═════ DATA EXTRACT

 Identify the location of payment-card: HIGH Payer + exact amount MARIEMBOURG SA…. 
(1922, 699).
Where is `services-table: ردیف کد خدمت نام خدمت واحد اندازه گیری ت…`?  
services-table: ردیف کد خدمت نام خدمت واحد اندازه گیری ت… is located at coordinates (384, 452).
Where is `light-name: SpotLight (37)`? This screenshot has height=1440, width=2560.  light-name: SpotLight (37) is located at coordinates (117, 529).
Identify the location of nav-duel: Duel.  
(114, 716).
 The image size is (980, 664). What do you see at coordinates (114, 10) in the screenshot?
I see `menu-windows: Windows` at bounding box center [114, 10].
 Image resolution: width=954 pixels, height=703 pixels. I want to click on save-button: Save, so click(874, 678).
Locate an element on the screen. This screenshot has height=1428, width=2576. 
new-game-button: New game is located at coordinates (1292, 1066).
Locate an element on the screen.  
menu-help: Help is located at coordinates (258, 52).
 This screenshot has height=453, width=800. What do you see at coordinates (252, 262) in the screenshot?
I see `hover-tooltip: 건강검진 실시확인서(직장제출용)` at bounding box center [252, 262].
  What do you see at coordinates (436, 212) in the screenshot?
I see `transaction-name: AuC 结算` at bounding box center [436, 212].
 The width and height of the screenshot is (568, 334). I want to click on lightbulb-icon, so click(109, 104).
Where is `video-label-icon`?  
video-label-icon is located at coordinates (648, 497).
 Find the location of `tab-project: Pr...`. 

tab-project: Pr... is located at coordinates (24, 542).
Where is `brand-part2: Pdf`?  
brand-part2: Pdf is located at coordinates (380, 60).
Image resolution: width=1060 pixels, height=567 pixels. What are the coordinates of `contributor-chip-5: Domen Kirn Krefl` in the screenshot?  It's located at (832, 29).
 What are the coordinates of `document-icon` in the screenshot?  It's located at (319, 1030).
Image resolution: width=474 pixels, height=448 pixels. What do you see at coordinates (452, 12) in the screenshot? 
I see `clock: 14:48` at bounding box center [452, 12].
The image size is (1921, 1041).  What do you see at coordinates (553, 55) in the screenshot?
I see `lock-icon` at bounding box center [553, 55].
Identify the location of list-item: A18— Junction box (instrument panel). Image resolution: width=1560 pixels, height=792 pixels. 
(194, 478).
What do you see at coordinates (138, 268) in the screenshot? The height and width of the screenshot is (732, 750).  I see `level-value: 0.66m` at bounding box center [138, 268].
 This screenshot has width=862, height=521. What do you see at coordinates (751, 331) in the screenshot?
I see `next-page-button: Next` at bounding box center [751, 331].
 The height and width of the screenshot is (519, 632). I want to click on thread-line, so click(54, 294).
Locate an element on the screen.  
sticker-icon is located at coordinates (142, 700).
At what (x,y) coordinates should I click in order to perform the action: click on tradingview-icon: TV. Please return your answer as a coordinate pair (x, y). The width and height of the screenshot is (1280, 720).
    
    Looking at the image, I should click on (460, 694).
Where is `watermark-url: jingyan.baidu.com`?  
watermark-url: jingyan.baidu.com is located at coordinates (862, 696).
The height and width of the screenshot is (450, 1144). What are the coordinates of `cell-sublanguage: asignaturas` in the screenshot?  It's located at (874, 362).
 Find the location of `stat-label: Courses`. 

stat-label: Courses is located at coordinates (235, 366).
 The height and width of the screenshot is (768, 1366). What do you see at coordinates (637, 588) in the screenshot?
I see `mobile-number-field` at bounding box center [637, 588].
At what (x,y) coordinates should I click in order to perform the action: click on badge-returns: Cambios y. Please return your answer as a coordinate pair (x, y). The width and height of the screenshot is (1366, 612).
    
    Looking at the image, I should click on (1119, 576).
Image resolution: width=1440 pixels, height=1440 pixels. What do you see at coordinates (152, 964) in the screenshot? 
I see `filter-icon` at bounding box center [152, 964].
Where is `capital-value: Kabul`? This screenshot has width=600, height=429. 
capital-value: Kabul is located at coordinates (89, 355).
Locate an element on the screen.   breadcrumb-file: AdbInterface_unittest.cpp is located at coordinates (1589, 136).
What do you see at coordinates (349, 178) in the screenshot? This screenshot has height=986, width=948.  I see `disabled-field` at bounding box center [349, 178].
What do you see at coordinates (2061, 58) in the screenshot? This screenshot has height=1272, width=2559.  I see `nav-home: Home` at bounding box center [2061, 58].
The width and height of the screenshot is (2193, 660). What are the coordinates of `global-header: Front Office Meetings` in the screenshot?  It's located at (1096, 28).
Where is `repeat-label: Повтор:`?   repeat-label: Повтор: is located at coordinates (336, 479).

══════════

YOUR INSTRUCTIONS
Please swap "Where is" for "What is the position of" throughout the lines above, and give every line again with everything else unchanged.

OUTPUT BELOW
 Identify the location of payment-card: HIGH Payer + exact amount MARIEMBOURG SA…. 
(1922, 699).
What is the position of `services-table: ردیف کد خدمت نام خدمت واحد اندازه گیری ت…`?  
services-table: ردیف کد خدمت نام خدمت واحد اندازه گیری ت… is located at coordinates (384, 452).
What is the position of `light-name: SpotLight (37)`? This screenshot has height=1440, width=2560.  light-name: SpotLight (37) is located at coordinates (117, 529).
Identify the location of nav-duel: Duel.  
(114, 716).
 The image size is (980, 664). What do you see at coordinates (114, 10) in the screenshot?
I see `menu-windows: Windows` at bounding box center [114, 10].
 Image resolution: width=954 pixels, height=703 pixels. I want to click on save-button: Save, so click(874, 678).
Locate an element on the screen. This screenshot has height=1428, width=2576. 
new-game-button: New game is located at coordinates (1292, 1066).
Locate an element on the screen.  
menu-help: Help is located at coordinates (258, 52).
 This screenshot has height=453, width=800. What do you see at coordinates (252, 262) in the screenshot?
I see `hover-tooltip: 건강검진 실시확인서(직장제출용)` at bounding box center [252, 262].
  What do you see at coordinates (436, 212) in the screenshot?
I see `transaction-name: AuC 结算` at bounding box center [436, 212].
 The width and height of the screenshot is (568, 334). I want to click on lightbulb-icon, so click(109, 104).
What is the position of `video-label-icon`?  
video-label-icon is located at coordinates (648, 497).
 Find the location of `tab-project: Pr...`. 

tab-project: Pr... is located at coordinates (24, 542).
What is the position of `brand-part2: Pdf`?  
brand-part2: Pdf is located at coordinates (380, 60).
Image resolution: width=1060 pixels, height=567 pixels. What are the coordinates of `contributor-chip-5: Domen Kirn Krefl` in the screenshot?  It's located at (832, 29).
 What are the coordinates of `document-icon` in the screenshot?  It's located at (319, 1030).
Image resolution: width=474 pixels, height=448 pixels. What do you see at coordinates (452, 12) in the screenshot? 
I see `clock: 14:48` at bounding box center [452, 12].
The image size is (1921, 1041).  What do you see at coordinates (553, 55) in the screenshot?
I see `lock-icon` at bounding box center [553, 55].
Identify the location of list-item: A18— Junction box (instrument panel). Image resolution: width=1560 pixels, height=792 pixels. 
(194, 478).
What do you see at coordinates (138, 268) in the screenshot? The height and width of the screenshot is (732, 750).  I see `level-value: 0.66m` at bounding box center [138, 268].
 This screenshot has width=862, height=521. What do you see at coordinates (751, 331) in the screenshot?
I see `next-page-button: Next` at bounding box center [751, 331].
 The height and width of the screenshot is (519, 632). I want to click on thread-line, so click(54, 294).
Locate an element on the screen.  
sticker-icon is located at coordinates (142, 700).
At what (x,y) coordinates should I click in order to perform the action: click on tradingview-icon: TV. Please return your answer as a coordinate pair (x, y). The width and height of the screenshot is (1280, 720).
    
    Looking at the image, I should click on (460, 694).
What is the position of `watermark-url: jingyan.baidu.com`?  
watermark-url: jingyan.baidu.com is located at coordinates (862, 696).
The height and width of the screenshot is (450, 1144). What are the coordinates of `cell-sublanguage: asignaturas` in the screenshot?  It's located at (874, 362).
 Find the location of `stat-label: Courses`. 

stat-label: Courses is located at coordinates (235, 366).
 The height and width of the screenshot is (768, 1366). What do you see at coordinates (637, 588) in the screenshot?
I see `mobile-number-field` at bounding box center [637, 588].
At what (x,y) coordinates should I click in order to perform the action: click on badge-returns: Cambios y. Please return your answer as a coordinate pair (x, y). The width and height of the screenshot is (1366, 612).
    
    Looking at the image, I should click on (1119, 576).
Image resolution: width=1440 pixels, height=1440 pixels. What do you see at coordinates (152, 964) in the screenshot? 
I see `filter-icon` at bounding box center [152, 964].
What is the position of `capital-value: Kabul`? This screenshot has width=600, height=429. 
capital-value: Kabul is located at coordinates (89, 355).
Locate an element on the screen.   breadcrumb-file: AdbInterface_unittest.cpp is located at coordinates (1589, 136).
What do you see at coordinates (349, 178) in the screenshot? This screenshot has height=986, width=948.  I see `disabled-field` at bounding box center [349, 178].
What do you see at coordinates (2061, 58) in the screenshot? This screenshot has height=1272, width=2559.  I see `nav-home: Home` at bounding box center [2061, 58].
The width and height of the screenshot is (2193, 660). What are the coordinates of `global-header: Front Office Meetings` in the screenshot?  It's located at (1096, 28).
What is the position of `repeat-label: Повтор:`?   repeat-label: Повтор: is located at coordinates (336, 479).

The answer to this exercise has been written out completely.